There's a recurring confusion in agent-shop architecture review: teams reach for a workflow engine (Temporal, Restate, Inngest) to "make agents durable", and end up with two systems fighting for ownership of the same state.
Two different jobs
A workflow engine owns deterministic replay of long-running stateful business logic. Its primitives are activities, signals, timers. It assumes your code is the source of truth.
An agent runtime owns the execution of a non-deterministic, LLM-driven program. Its primitives are model calls, tool calls, memory pages, sandboxes. It assumes the LLM is the source of next steps.
Where they meet
The agent runtime should run on top of the workflow engine, not next to it:
- Each LLM call becomes an activity (idempotent, retried by the workflow).

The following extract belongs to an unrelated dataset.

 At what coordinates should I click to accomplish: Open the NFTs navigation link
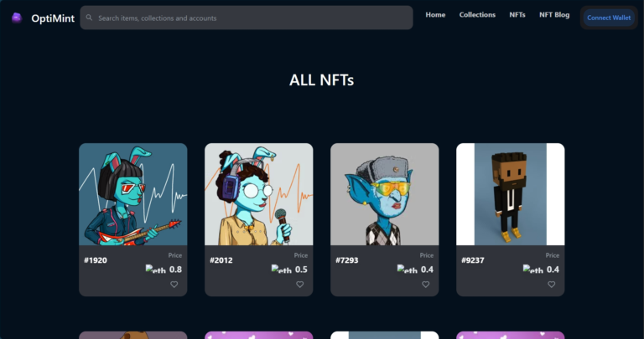click(x=517, y=15)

- Each tool call becomes an activity (capability-checked at the boundary).
- Memory writes are journaled by the workflow.
- The agent program is the workflow's "code".
This is the architecture used implicitly by Cloudflare Agents, Restate's agent demos, and the durable-execution path in DBOS. Drawing the boundary explicitly is what unlocks the rest of the design.
What this means for your stack
Pick one workflow engine. Wrap your agent runtime calls in its activity API. Stop trying to have your runtime also solve crash-safe resume on its own.